Early life risk factors for obesity in childhood

Authors' reply

EDITOR—Greenhalgh and Buchan et al focus on interpretation of our results and the implications for obesity prevention. We adjusted for maternal education because it influenced both the potential risk factors and the outcome (obesity). Greenhalgh highlights the importance of socioeconomic status, although all social groups have been affected by the obesity epidemic.1 Targeting maternal education may be useful in obesity prevention, but there is currently no (maternal) educational or socioeconomic intervention that successfully prevents obesity in children.2

Buchan et al recommend early feeding factors as targets of obesity prevention initiatives. Our results do not rule out a role for infant feeding as a cause of obesity. Breast feeding was protective against later obesity in two out of three statistical models, but not in our final model for reasons discussed in the paper. Evidence for timing of introduction of complementary foods, derived from analysis of 21 potential risk factors in the entire sample, was inconclusive. A systematic review was not supportive of timing of introduction of complementary feeding as a risk factor,3 and it is unlikely that it could have operated via the other factors in our final model (birth weight, parental obesity, sleep, and TV viewing at age 3) as suggested by Buchan et al. However, a more detailed analysis of a wider range of early feeding factors would be desirable.

Preventive interventions for childhood obesity should meet certain criteria.4 5 At present, these criteria may be met by few strategies: promoting breast feeding, reducing sedentary behaviour, and reducing the consumption of sugar sweetened drinks. Future interventions are probably most likely to succeed if they target these behaviours. Attempting to modify timing of introduction of complementary feeding might be beneficial in other respects but seems premature as a strategy for obesity prevention at this stage.

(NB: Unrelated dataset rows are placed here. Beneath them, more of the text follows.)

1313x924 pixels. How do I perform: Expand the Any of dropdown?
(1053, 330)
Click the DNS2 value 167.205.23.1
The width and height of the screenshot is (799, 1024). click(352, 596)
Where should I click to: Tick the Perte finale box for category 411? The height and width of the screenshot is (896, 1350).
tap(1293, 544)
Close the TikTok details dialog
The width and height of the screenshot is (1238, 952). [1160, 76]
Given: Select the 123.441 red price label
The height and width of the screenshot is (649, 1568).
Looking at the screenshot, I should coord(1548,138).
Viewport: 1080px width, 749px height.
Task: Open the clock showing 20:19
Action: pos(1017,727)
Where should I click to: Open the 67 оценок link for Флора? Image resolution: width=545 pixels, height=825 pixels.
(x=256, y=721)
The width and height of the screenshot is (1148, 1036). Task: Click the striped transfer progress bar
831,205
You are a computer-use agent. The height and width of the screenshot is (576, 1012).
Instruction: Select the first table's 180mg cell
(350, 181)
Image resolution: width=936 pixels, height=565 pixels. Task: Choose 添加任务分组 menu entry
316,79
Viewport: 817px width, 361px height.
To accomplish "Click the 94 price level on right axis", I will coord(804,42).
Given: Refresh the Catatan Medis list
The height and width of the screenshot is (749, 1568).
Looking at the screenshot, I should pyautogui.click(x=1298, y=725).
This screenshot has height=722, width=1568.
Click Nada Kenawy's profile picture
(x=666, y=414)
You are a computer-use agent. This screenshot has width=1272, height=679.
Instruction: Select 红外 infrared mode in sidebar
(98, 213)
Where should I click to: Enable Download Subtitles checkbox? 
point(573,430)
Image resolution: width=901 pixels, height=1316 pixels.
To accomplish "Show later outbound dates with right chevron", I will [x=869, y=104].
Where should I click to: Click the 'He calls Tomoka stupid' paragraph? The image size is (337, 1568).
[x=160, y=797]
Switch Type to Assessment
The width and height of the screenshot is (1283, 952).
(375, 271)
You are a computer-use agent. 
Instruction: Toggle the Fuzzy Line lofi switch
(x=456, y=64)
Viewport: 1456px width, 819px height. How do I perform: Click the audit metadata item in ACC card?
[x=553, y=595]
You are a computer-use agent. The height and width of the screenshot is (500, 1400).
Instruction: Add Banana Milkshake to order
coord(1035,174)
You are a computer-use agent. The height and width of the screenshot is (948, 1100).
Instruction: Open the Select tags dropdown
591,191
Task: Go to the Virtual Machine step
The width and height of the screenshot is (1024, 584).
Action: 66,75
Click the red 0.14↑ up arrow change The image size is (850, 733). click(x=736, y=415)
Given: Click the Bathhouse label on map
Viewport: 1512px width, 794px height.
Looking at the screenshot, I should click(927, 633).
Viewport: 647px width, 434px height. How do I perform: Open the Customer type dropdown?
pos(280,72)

John J Reilly, reader in paediatric energy metabolism

jjr2y{at}clinmed.gla.ac.uk
University of Glasgow Division of Developmental Medicine, Yorkhill Hospitals, Glasgow G3 8SJ

Julie Armstrong, lecturer in nutrition

University of Glasgow Division of Developmental Medicine, Yorkhill Hospitals, Glasgow G3 8SJ

Pauline Emmett, senior research fellow in nutrition, Andy Ness, senior lecturer in epidemiology, Andrea Sherriff, research fellow in medical statistics

Unit of Paediatric and Perinatal Epidemiology, Institute of Child Health, University of Bristol


Competing interests: None declared.

References

  1. Armstrong J, Reilly JJ, Child Health Information Team. Use of the national child health surveillance system for monitoring of obesity, overweight, and underweight in Scottish children. Scot Med J 2003;48: 32-7.
  2. Reilly JJ, Wilson M, Summerbell CD, Wilson D. Obesity diagnosis, prevention, and treatment: evidence-based answers to common questions. Arch Dis Child 2002;86: 392-5.[Abstract/Free Full Text]
  3. Parsons TJ, Power C, Summerbell CD. Childhood predictors of adult obesity: systematic review. Int J Obesity 1999;23(suppl 8): s1-107.
  4. Whitaker RC. Obesity prevention in pediatric primary care: four behaviors to target. Arch Pediatr Adolesc Med 2003;157: 894-9.[Abstract/Free Full Text]
  5. Reilly JJ. Physical activity and obesity in childhood and adolescence. Lancet (in press).